### DIRECTIONS FOR THIS TASK
Go through the records and count the lines where the string "will" occurs. Reply with the number only.

** GIVEN ENTRIES follows **

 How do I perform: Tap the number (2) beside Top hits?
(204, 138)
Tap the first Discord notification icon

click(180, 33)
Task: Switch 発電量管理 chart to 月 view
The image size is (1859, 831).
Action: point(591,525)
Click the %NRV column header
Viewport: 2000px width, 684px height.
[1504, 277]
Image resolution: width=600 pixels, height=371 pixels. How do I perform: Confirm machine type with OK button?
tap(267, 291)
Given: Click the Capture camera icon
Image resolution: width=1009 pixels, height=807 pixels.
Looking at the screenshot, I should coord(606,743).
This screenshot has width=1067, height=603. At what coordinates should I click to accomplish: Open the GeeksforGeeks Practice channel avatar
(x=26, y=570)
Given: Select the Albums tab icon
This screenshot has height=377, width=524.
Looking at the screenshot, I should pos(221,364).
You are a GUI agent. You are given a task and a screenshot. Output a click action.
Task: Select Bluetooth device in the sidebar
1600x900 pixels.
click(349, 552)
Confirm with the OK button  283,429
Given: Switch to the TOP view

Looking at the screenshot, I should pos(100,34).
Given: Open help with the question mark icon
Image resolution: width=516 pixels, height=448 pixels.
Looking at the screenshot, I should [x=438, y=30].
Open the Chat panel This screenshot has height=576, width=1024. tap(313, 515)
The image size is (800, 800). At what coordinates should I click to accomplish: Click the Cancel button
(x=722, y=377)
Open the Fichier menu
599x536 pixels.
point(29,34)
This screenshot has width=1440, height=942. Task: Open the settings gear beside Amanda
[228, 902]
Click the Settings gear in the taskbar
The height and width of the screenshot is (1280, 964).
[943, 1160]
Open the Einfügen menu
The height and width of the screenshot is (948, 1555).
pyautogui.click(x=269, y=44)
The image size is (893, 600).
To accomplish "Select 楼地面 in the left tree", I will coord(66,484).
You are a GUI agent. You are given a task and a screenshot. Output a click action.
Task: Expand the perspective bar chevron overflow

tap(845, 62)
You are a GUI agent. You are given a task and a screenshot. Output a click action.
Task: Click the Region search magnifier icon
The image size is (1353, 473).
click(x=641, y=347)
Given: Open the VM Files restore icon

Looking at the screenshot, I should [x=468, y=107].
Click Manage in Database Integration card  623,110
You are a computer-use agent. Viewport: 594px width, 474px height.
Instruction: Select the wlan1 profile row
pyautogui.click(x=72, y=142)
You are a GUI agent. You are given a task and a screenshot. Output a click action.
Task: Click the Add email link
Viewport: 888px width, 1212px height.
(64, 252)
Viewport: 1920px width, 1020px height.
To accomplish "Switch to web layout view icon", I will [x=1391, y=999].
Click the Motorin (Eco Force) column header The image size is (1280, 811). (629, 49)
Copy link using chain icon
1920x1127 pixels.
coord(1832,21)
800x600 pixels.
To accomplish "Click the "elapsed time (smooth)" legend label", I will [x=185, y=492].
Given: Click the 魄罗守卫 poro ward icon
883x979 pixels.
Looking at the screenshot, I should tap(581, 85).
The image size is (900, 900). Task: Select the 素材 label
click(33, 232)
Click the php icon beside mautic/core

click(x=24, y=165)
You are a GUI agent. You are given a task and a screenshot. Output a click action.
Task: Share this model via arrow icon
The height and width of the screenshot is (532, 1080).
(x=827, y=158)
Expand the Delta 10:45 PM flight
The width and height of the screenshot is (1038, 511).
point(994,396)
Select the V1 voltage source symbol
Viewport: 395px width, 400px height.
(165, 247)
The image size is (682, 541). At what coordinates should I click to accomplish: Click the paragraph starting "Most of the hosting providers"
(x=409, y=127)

** End of GIVEN ENTRIES **

### RESPONSE TO THIS EXERCISE
3